Firms with eco-friendly proposals awarded tenders to run farms in Sungei Tengah, Lim Chu Kang

Hay Dairies' land parcel in Lim Chu Kang was tendered for $500,000 through the concept and price tender method.
Hay Dairies' land parcel in Lim Chu Kang was tendered for $500,000 through the concept and price tender method.PHOTO: LIANHE ZAOBAO

SINGAPORE - As part of the shift towards sustainable agriculture here, tenders have been awarded to companies with eco-friendly proposals to run two farms here.

Solar panels, smart lighting and integrated waste management systems are among innovative features proposed by Nextgen Farms and Livfresh for a vegetable farm in Sungei Tengah, and Hay Dairies for a general agriculture farm in Lim Chu Kang, both with 20-year leases.

Nextgen Farms and Livfresh plan to automate the cultivation of vegetables with technology such as hydroponic systems to increase farm productivity and reduce manpower on their 11,917 sq m plot in Sungei Tengah, said the Singapore Food Agency (SFA) on Thursday (March 11).

The land parcel went for $174,000, based on a fixed price tender method, where proposals were assessed based on several criteria including production capability, production track record as well as innovation and sustainability.

Meanwhile, Hay Dairies' 10,000 sq m land parcel in Lim Chu Kang was tendered for $500,000 through the concept and price tender method, which consists of two stages.

The first stage evaluates the proposals' concept based on criteria such as production capability.

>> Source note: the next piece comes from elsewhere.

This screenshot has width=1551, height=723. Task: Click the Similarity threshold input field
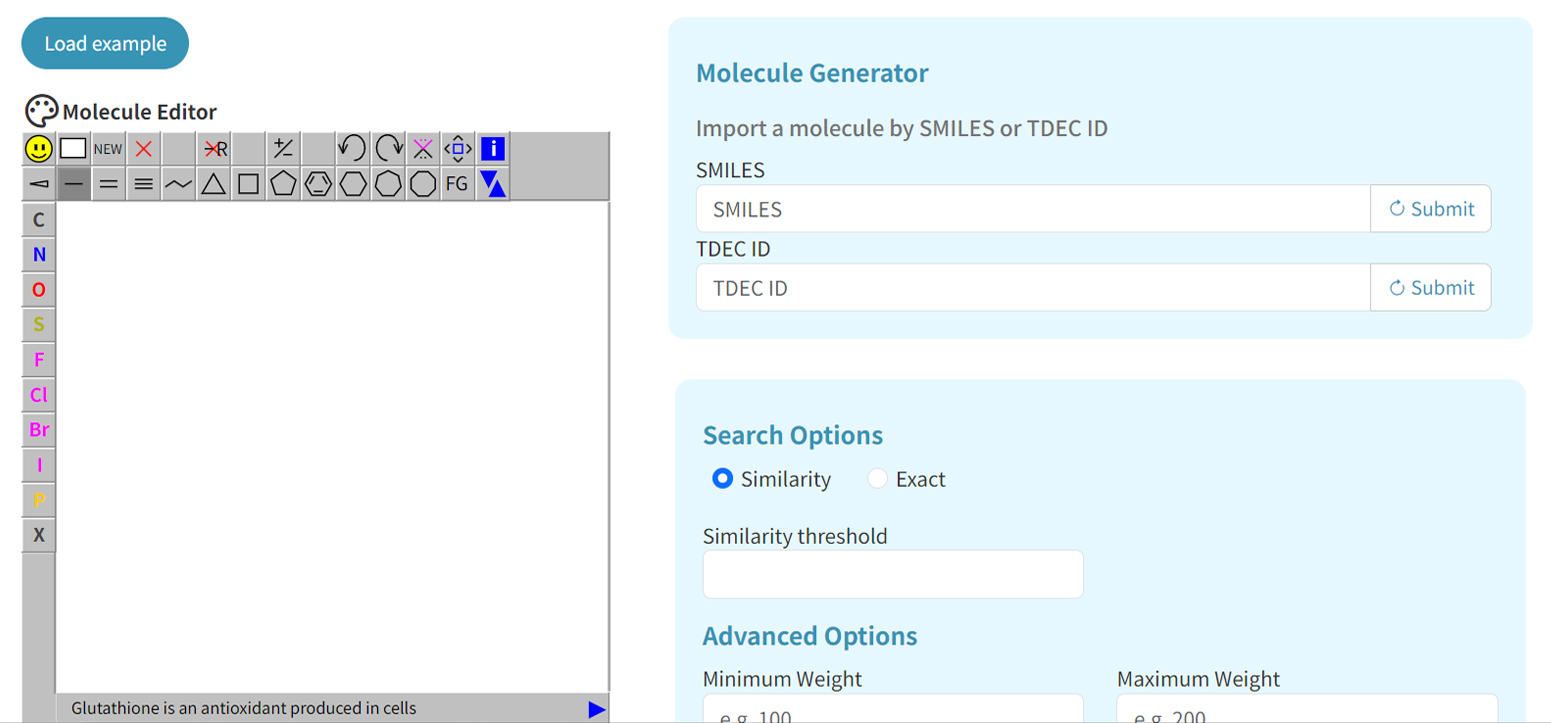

Those who pass the first stage are then evaluated on price.

The tender for both sites was launched on Sept 15 last year and closed on Dec 1 that year.

This latest move to build farms equipped with productive and sustainable technology comes as SFA aims to hit Singapore's "30 by 30" target.

The plan - set in 2019 and outlined in the Singapore Green Plan 2030 - is to produce 30 per cent of the country's nutritional needs through locally farmed food by 2030.

The use of technology could also cushion the agriculture sector from erratic rainfall patterns and rising temperatures induced by climate change.

The effects of climate change are increasingly felt as the frequency of extreme weather events increases, and this could disrupt global supply chains and threaten global food production.

On Feb 16, Deputy Prime Minister Heng Swee Keat announced that around $60 million has been set aside for the Agri-Food Cluster Transformation Fund to help farmers harness technology in local food production.

For example, farms can apply for co-funding support to implement technology to enhance the efficient use of resources such as water and waste.

Singapore currently imports more than 90 per cent of food from over 170 countries and regions.